LMI’s rationale for Alternative 2 was that the current system has excess capacity; through economies of scale, two warehouse depots would be more efficient than multiple small facilities (even though there would be an increase in transportation costs of approximately $49 million over the 10-year period). Retaining a distribution depot on each coast would place the facilities in high customer concentration areas and accommodate overseas shipments. Reduction of infrastructure (e.g., warehouse space) alone would result in savings of $123 million, notwithstanding closure costs, expenses associated with a reduction in force of Federal personnel, and the cost of adding contract personnel at the two retained facilities. Mr. Olio acknowledged that there would be "a front-end cost" of closing the facilities in the first year under Alternative 2, but stressed that the savings would be recouped in ensuing years.(22)
LMI also rated the four Alternatives against the criteria of Cost to Customer (Cost Recovery); Order Fulfillment; Ease of Implementation; Customer Appeal; and Flexibility. Alternative 1 rated "Poor" in the Cost to Customer (Cost Recovery) criteria, "Excellent" in the Ease of Implementation criteria, and "Good" in the other three criteria. Alternative 2 rated "Good" in all five criteria (Emp. Exh. 1 at 99).
Though LMI was not asked to make a recommendation in its report, as an expert witness Mr. Olio testified that, in his professional opinion, GSA should implement a plan in the "Alternative 3 range" (Tr. 242). He explained that to be both effective and efficient, and "competitive with private sector capability," he would take immediate steps to "get that infrastructure down to the leanest [he could] possibly make it," and perhaps go even further by outsourcing (Id.). As reported by Mr. Olio, the two Harvard consultants involved at the Union’s request came to the same conclusion. Neither were called to testify at the hearing.
On or about February 4, 2000, LMI conducted a briefing with the parties and discussed its report. The Union requested that LMI consider the impact of a new "Stock Business Line," which the Union had proposed during the course of the parties’ negotiations. LMI did subsequently include this as what it called Alternative 1A, but no analysis of this alternative was conducted.(23) (Tr. 196; Emp. Exh. 1 at 84). LMI issued its final report on February 10, 2000 (Emp. Exh 1).
Subsequent Negotiations and MOU
In June 2000, following another arbitration award ordering the Agency to the bargaining table,(24) the Employer offered its plan to close the depots in Palmetto and Fort Worth and all four forward supply points, a position roughly equivalent to LMI’s Alternative 2.(25)
The Union’s initial counter-proposal aligned with Alternative 1A. After negotiations, on June 21, 2000, the parties executed a Memorandum of Understanding which by its terms resolved several issues within the Union’s proposal. (Jt. Exh. 1). At the same time the Agency established a new Supply Business Line. In the MOU, the parties agreed to establish a labor-management "working group" to "identify the appropriate organizational components and functions of [FSS’s] new Supply Business Line" (Jt. Exh. 1).

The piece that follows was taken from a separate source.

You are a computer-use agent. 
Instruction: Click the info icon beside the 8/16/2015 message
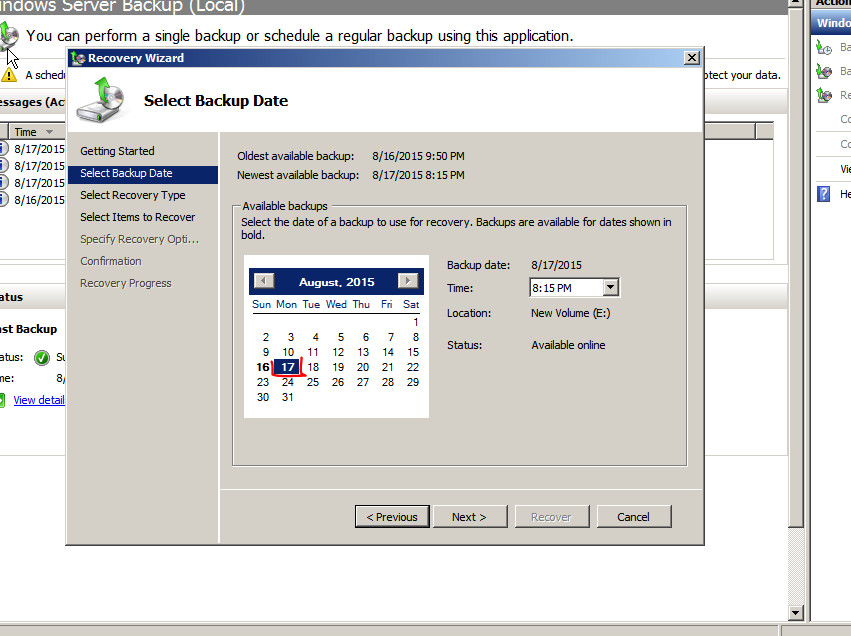3,200
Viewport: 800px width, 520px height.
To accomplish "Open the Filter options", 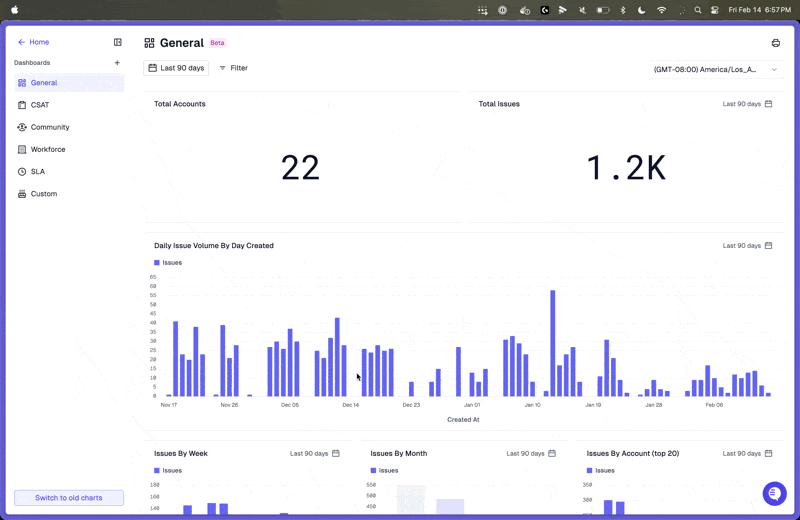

According to Commissioner Bennett, the Supply Business Line has been created to assume overall responsibility of the stock program from the Regional Administrators and other FSS elements,(26) to "focus on the full service customer" (Tr. 16-17), and to "figure out what the right support is for the continuing stock program" (Tr. 46). Chief Union negotiator Bruce Williams testified to his view that the Supply Business Line’s role is to "determine how many Forward supply points it [will] need and how many distribution centers[,] based on what the new business line will [be]" (Tr. 271-2). He expressed the view that, "The Agency adopted the concept of the [Alternative] 1-A with the Union . . . that would commit us . . . together to work out . . . a business line" (Tr. 272).
At the time the parties entered into the MOU the Agency’s closure proposal and the remaining portions of the Union’s proposal remained on the table. One week after the MOU was signed, the parties jointly requested Panel assistance, declaring themselves to be at impasse.(27)
Issue At Impasse
The parties disagree over GSA’s proposed plan to close two distribution centers, in Fort Worth, Texas, and Palmetto, Georgia, in April 2001 and four forward supply depots, in Auburn, Washington, Franconia, Virginia, Denver, Colorado, and Chicago, Illinois, by April 2001. This plan was presented to the Union by letter of June 2, 2000, which also indicated Management’s intention to establish a new Office of Supply.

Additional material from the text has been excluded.